Monthly Archives: April 2014

[Matlab] Import big file

The problem: I have this big txt file (well, relatively big, a little more than 200Mb) that I need to import into matlab and process.This file contain a table with characters and integers. The first row of the table is the column header. For my purpose, I only need data from specific columns (about 20 columns).

My initial solution: Since the file is not super huge and I do have a pretty decent machine. I just went with the importdata function. since it handles delimited txt file that contain string and integers pretty well in general.

The result: It took a long time, probably about 20 mins. And the file was not imported completely. The Header row was correctly imported, but only 4 rows of data were imported (I am still confused about why this is happening, and why Matlab did not even throw an error). But, I did learn something useful. It turned out that I have about 7000000 columns (according to the size of my header row).

My thought: I am sure you are thinking about the same thing as well, If I only need about 20 columns, it does not make much sense to read the whole file in. And apparently, reading the whole file in (at least using importdata function) has failed me.

The new plan:
(1) import the header, figure out which columns need to be imported
(2) import the content of the table line by line, only store the columns needed.

The code:
Alright, so here is how I did it. if you want to try this yourself, you can copy (start copying from the line that starts with YKZ) the following sample data into a text editor and save a txt file (in my example code, the sample data is saved in a txt file named text_file.txt) and see how it goes.

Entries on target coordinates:
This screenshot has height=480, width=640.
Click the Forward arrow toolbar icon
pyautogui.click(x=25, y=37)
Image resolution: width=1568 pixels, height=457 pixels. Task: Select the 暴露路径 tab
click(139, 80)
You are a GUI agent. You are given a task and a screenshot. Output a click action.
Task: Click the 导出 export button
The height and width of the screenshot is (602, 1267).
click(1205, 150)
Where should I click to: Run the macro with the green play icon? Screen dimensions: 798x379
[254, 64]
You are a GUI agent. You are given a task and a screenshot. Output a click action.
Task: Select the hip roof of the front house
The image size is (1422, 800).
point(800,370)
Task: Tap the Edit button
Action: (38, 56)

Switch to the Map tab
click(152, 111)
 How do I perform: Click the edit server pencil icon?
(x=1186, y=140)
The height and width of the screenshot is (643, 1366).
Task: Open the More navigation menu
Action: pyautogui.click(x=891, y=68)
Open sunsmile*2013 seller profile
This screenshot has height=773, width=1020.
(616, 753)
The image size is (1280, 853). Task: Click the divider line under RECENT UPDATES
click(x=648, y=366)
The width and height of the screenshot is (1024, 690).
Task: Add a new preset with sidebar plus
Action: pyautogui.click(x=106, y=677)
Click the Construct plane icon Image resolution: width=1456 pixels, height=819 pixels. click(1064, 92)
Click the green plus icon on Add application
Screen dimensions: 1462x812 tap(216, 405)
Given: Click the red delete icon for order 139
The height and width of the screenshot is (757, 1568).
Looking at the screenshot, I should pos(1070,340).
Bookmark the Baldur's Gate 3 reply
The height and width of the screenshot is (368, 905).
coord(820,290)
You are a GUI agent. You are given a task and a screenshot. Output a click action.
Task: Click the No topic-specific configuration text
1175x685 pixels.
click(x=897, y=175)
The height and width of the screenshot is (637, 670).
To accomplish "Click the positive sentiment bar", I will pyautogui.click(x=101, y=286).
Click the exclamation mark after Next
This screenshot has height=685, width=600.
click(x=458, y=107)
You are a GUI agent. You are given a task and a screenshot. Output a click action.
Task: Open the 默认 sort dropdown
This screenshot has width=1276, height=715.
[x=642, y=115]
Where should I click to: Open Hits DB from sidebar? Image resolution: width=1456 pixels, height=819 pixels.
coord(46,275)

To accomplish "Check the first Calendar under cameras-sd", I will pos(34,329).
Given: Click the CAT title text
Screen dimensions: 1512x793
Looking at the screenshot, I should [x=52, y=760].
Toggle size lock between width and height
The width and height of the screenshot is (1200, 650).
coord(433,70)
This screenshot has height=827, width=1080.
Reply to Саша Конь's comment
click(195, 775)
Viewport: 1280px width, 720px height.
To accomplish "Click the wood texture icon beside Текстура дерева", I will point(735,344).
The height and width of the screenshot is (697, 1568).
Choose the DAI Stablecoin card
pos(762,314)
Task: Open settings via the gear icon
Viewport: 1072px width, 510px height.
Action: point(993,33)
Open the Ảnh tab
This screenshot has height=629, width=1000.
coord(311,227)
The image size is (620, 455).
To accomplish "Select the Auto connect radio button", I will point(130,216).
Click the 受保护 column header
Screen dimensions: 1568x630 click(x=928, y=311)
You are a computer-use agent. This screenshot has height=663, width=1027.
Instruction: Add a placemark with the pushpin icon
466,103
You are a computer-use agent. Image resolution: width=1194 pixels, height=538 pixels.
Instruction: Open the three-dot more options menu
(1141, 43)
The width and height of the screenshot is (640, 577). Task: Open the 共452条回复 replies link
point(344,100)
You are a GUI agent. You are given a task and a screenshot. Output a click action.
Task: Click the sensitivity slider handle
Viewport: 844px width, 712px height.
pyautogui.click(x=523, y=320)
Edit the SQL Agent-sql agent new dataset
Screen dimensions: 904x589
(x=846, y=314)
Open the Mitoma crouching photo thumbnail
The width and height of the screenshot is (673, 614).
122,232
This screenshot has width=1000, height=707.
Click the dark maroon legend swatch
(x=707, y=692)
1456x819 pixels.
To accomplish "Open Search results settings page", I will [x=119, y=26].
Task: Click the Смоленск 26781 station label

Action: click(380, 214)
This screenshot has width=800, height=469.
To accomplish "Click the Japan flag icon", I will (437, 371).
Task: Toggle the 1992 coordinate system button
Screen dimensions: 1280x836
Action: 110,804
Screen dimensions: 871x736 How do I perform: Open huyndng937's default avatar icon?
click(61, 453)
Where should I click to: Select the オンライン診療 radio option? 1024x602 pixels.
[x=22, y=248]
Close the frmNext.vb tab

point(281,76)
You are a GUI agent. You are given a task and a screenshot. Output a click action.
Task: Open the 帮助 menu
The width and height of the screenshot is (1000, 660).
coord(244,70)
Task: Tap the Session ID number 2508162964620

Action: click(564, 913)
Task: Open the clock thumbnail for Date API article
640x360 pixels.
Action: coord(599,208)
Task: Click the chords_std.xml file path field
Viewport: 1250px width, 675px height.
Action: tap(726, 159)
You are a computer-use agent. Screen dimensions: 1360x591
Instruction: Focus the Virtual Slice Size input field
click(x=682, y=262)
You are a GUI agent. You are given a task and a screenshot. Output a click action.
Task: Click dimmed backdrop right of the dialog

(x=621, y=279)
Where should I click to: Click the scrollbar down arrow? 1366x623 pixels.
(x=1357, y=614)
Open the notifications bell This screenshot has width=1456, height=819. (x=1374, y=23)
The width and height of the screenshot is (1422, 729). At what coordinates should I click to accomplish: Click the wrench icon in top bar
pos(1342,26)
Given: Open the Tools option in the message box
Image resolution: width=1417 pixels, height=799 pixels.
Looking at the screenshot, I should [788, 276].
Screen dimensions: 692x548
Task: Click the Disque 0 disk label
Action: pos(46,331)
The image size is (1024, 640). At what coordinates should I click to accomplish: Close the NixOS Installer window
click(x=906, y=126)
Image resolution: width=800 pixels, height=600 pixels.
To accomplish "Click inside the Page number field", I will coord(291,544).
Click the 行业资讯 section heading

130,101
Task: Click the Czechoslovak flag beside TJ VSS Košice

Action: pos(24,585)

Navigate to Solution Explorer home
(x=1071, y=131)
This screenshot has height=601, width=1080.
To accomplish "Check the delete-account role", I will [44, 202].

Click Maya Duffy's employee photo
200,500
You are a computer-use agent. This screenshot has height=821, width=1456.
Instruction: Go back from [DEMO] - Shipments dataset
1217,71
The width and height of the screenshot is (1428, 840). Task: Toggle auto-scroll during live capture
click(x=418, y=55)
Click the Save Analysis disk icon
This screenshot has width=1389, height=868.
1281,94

## WHAT TO WORK ON
[a] Answer these questions about the Matlab import post.
(i) How large is the txt file that needs to be imported?
(ii) About how long did the importdata attempt take?
(iii) What file name is given for the saved sample data?
[b] In the Matlab import post, reproduce the stretch from "The result: It" through "has failed me.", substituting "readtable" for "importdata".
[c] List every section heading in the Matlab import post that ends with a colon.

## SOLUTION LIST
[a]
(i) A little more than 200Mb.
(ii) Probably about 20 minutes.
(iii) text_file.txt

[b]
The result: It took a long time, probably about 20 mins. And the file was not imported completely. The Header row was correctly imported, but only 4 rows of data were imported (I am still confused about why this is happening, and why Matlab did not even throw an error). But, I did learn something useful. It turned out that I have about 7000000 columns (according to the size of my header row).

My thought: I am sure you are thinking about the same thing as well, If I only need about 20 columns, it does not make much sense to read the whole file in. And apparently, reading the whole file in (at least using readtable function) has failed me.

[c]
The problem:
My initial solution:
The result:
My thought:
The new plan:
The code: